From Kurzweil Accelerating Intelligence:
Researchers have electronically linked the brains of pairs of rats for the first time, enabling them to communicate directly to solve simple behavioral puzzles. They even brain-linked two animals thousands of miles apart — one in Durham, North Carolina and one in Natal, Brazil. The researchers think linking multiple brains could form the first “organic computer.” “Our previous studies with brain-machine interfaces had convinced us that the brain was much more plastic than we had thought,” said Duke University Medical Center neurobiologist Miguel Nicolelis . “In those experiments, the brain was able to adapt easily to accept input from devices outside the body and even learn how to process invisible infrared light generated by an artificial sensor. “So, the question we asked was: if the brain could assimilate signals from artificial sensors, could it also assimilate information input from sensors from a different body?” To find out, the researchers first trained pairs of rats to solve a simple problem — to press the correct lever when an indicator light above the lever switched on, to obtain a sip of water. They next connected the two animals’ brains via arrays of microelectrodes inserted into the area of the cortex that processes touch information.

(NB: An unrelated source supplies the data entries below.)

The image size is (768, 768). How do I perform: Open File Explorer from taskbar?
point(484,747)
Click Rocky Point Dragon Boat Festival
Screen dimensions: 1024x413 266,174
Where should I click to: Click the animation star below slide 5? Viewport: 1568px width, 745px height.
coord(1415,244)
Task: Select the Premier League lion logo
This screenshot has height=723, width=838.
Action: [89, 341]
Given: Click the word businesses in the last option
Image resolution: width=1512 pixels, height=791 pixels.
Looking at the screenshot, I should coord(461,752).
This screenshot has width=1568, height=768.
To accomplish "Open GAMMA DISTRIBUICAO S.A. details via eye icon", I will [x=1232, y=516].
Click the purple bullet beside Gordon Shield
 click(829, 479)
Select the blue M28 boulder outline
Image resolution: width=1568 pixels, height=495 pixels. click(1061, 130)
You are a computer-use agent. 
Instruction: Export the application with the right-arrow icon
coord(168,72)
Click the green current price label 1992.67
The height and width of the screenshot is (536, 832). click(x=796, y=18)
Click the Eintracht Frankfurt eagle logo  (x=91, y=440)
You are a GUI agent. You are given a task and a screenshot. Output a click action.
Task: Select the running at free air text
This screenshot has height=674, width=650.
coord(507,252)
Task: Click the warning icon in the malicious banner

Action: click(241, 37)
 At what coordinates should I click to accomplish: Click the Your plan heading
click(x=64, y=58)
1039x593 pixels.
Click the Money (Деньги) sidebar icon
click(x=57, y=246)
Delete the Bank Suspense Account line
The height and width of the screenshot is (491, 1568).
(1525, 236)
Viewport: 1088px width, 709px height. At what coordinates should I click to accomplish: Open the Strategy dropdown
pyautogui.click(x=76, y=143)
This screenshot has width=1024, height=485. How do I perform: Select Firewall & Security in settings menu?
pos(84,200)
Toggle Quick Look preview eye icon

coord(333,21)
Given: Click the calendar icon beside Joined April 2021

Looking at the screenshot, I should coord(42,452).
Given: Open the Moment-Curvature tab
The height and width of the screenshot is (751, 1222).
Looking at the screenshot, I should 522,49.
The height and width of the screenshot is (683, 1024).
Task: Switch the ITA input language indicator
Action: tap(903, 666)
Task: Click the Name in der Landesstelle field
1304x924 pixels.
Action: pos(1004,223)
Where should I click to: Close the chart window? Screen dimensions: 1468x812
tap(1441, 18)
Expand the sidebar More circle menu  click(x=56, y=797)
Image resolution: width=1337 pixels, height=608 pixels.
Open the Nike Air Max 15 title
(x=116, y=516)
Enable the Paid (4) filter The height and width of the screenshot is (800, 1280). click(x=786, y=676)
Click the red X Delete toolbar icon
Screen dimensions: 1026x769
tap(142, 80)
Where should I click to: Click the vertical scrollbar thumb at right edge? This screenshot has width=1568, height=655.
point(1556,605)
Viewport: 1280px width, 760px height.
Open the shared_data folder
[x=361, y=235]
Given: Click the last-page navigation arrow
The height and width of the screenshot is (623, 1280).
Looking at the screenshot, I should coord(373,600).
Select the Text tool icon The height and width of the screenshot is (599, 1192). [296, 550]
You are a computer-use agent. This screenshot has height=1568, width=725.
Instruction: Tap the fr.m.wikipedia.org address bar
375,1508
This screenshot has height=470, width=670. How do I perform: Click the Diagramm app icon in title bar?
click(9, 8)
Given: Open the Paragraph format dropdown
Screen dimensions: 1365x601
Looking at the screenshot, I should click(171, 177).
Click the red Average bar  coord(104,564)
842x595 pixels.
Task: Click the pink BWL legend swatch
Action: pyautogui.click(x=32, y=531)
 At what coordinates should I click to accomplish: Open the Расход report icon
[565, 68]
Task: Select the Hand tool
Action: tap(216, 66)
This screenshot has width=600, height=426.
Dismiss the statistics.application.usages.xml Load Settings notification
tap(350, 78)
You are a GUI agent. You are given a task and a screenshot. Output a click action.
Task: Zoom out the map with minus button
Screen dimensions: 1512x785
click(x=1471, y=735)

One animal of the dyad was designated as the “encoder” animal. This animal received a visual cue that informed it which lever to press in exchange for a food pellet. Once this “encoder” rat pressed the right lever, a sample of its brain activity that coded its behavioral decision was translated into a pattern of electrical stimulation that was delivered directly into the brain of the second animal of the dyad, known as the “decoder” animal. The decoder rat had the same types of levers in its chamber, but it did not receive any visual cue indicating which lever it should press to obtain a reward. So to press the correct lever and receive the reward it craved, the decoder rat would have to rely on the cue transmitted from the encoder via the brain-to-brain machine interface. The researchers then conducted trials to determine how well the decoder animal could decipher the brain input from the encoder rat to choose the correct lever. The decoder rat ultimately achieved a maximum success rate of about 70 percent, only slightly below the possible maximum success rate of 78 percent that the researchers had theorized was achievable. This maximum rate was what the researchers found they could achieve when they were transmitting regular electrical signals directly to the decoder rat’s brain that were not generated by the encoder.